ACTION ITEM — Your answer must be an exact copy of the lines from the one containing "Ray Petree (24, 2013)" through the last line of the records below, with no pictures; please include nothing else.

*** Block opens ***

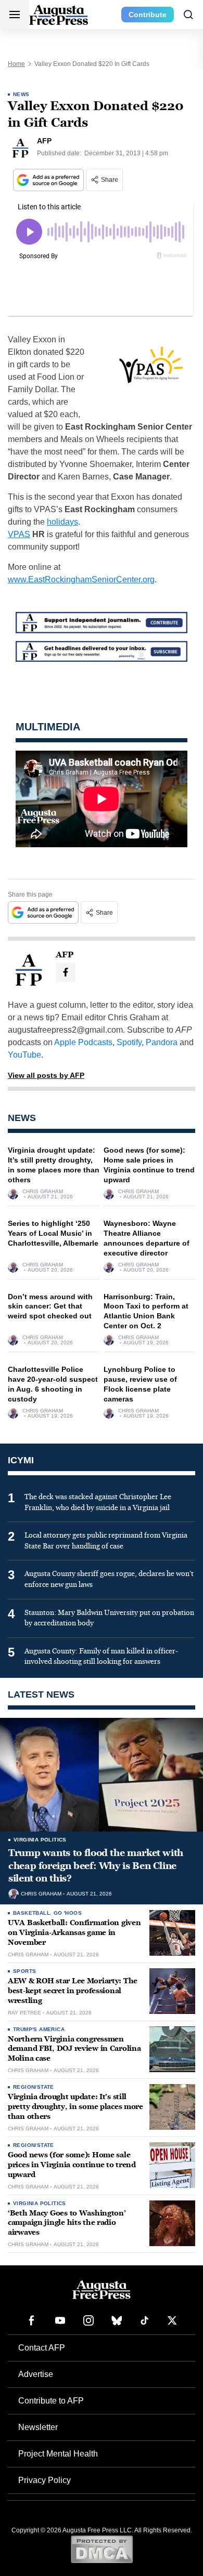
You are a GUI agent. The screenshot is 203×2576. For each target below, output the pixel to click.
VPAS (19, 534)
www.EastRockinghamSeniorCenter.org (81, 579)
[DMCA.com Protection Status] (101, 2549)
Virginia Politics (40, 1840)
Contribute (148, 14)
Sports (24, 1971)
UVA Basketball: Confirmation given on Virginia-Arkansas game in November (74, 1932)
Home (16, 64)
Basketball (31, 1913)
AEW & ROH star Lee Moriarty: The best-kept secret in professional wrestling (72, 1991)
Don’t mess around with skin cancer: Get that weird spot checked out (50, 1306)
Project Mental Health (58, 2453)
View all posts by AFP (46, 1075)
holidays (62, 521)
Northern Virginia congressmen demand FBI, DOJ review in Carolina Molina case (74, 2049)
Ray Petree (24, 2013)
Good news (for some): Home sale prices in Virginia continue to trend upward (72, 2165)
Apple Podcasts (83, 1042)
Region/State (33, 2087)
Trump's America (39, 2029)
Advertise (35, 2374)
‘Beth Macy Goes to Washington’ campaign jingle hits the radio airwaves (67, 2223)
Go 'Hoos (68, 1913)
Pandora (161, 1042)
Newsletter (38, 2427)
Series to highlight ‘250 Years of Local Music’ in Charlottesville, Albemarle (53, 1233)
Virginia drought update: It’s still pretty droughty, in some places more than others (75, 2106)
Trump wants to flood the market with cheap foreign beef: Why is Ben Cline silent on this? (95, 1866)
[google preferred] (49, 180)
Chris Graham (42, 1191)
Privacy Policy (44, 2480)
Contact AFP (41, 2347)
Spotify (129, 1042)
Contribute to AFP (51, 2400)
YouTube (24, 1054)
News (21, 94)
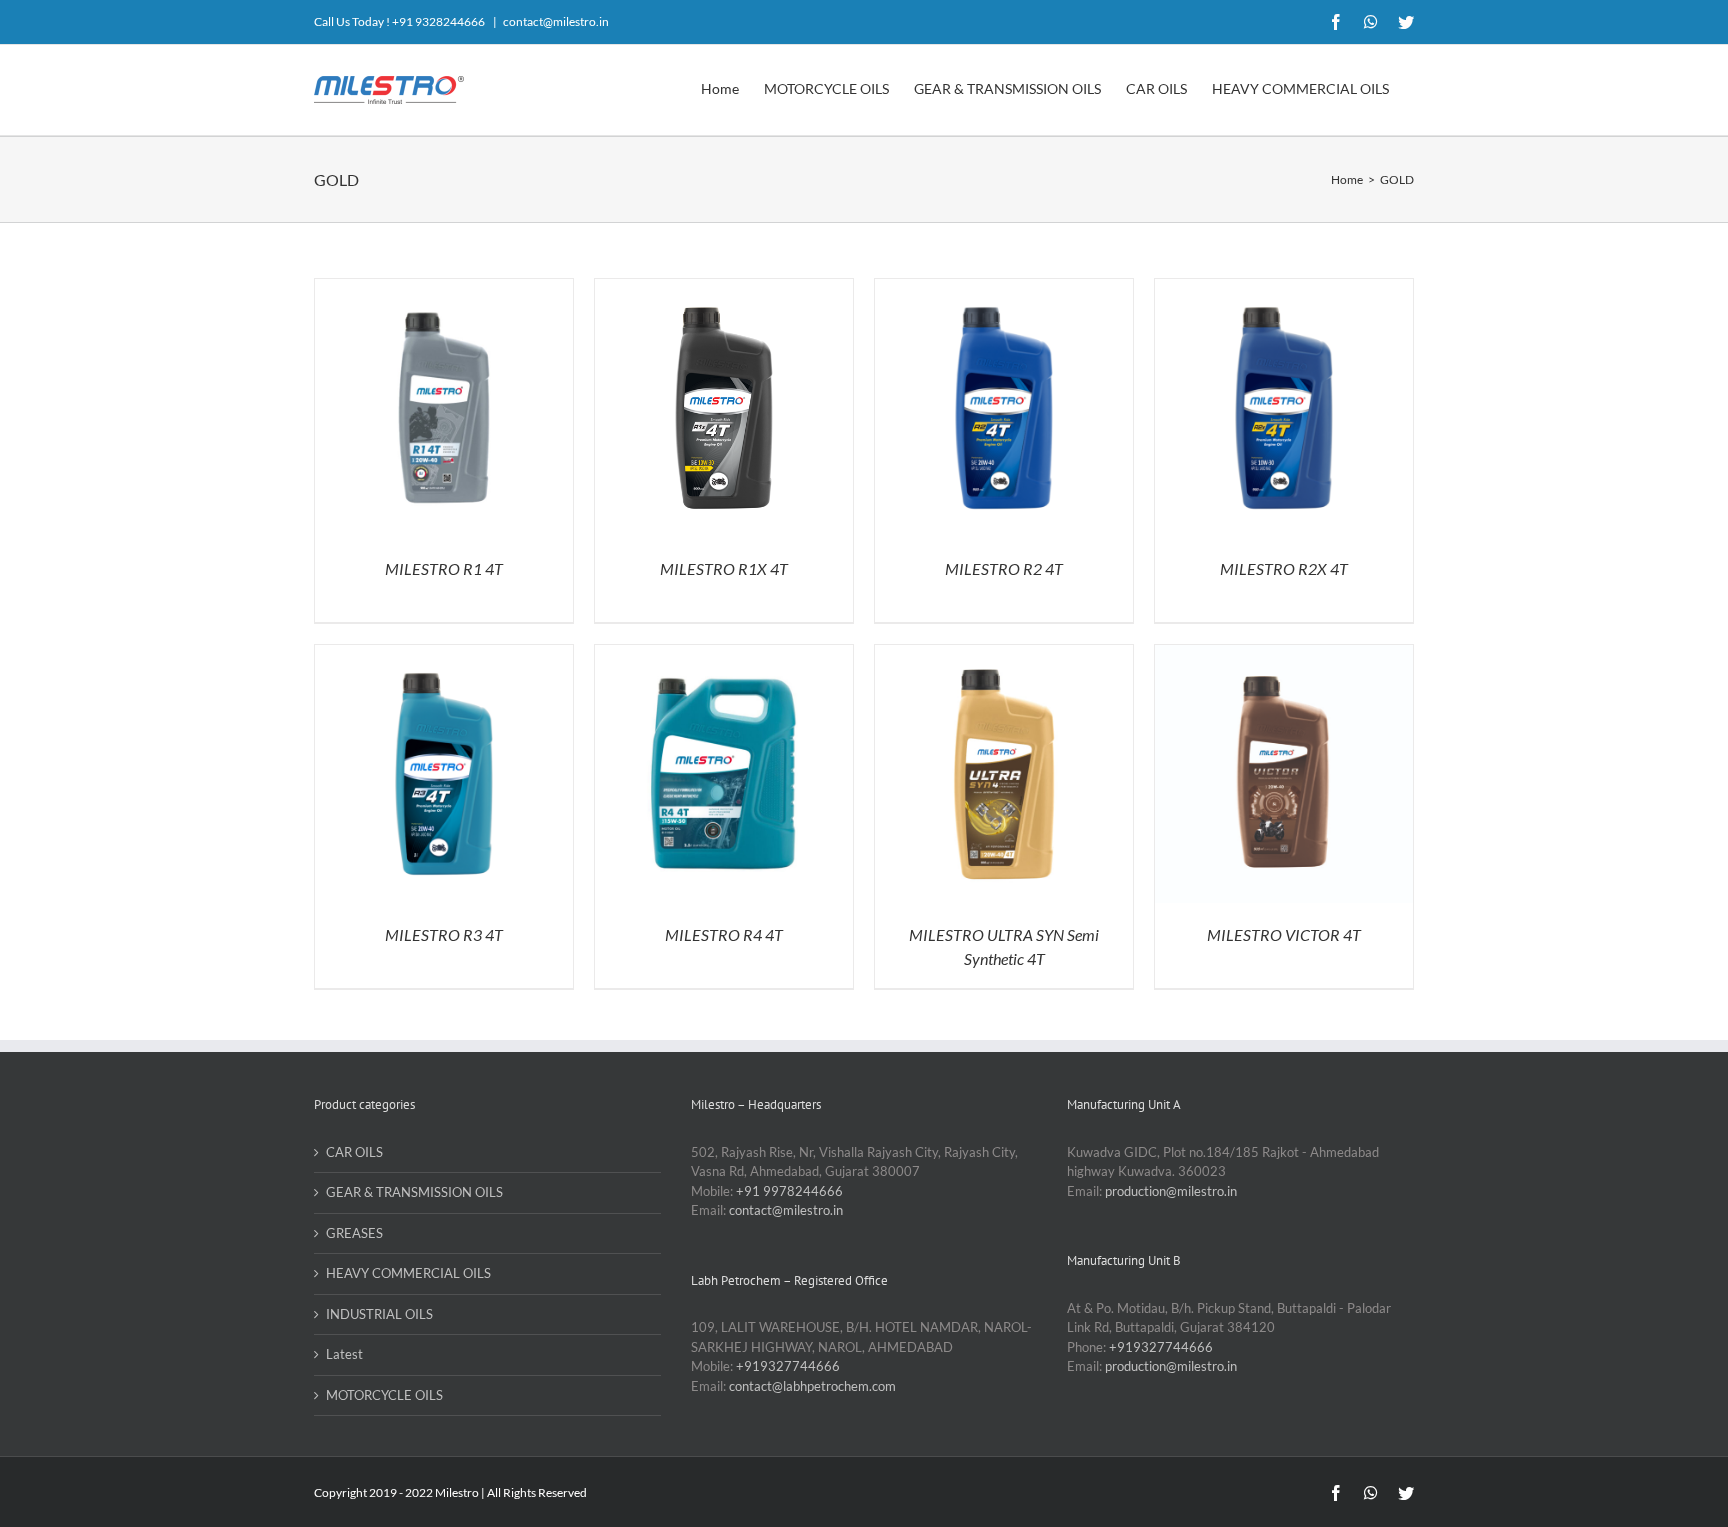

*** Block closes ***

RESPONSE BELOW —
Ray Petree (24, 2013)
Good news (for some): Home sale prices in Virginia continue to trend upward (72, 2165)
Apple Podcasts (83, 1042)
Region/State (33, 2087)
Trump's America (39, 2029)
Advertise (35, 2374)
‘Beth Macy Goes to Washington’ campaign jingle hits the radio airwaves (67, 2223)
Go 'Hoos (68, 1913)
Pandora (161, 1042)
Newsletter (38, 2427)
Series to highlight ‘250 Years of Local Music’ in Charlottesville, Albemarle (53, 1233)
Virginia drought update: It’s still pretty droughty, in some places more than others (75, 2106)
Trump wants to flood the market with cheap foreign beef: Why is Ben Cline silent on this? (95, 1866)
[google preferred] (49, 180)
Chris Graham (42, 1191)
Privacy Policy (44, 2480)
Contact AFP (41, 2347)
Spotify (129, 1042)
Contribute to AFP (51, 2400)
YouTube (24, 1054)
News (21, 94)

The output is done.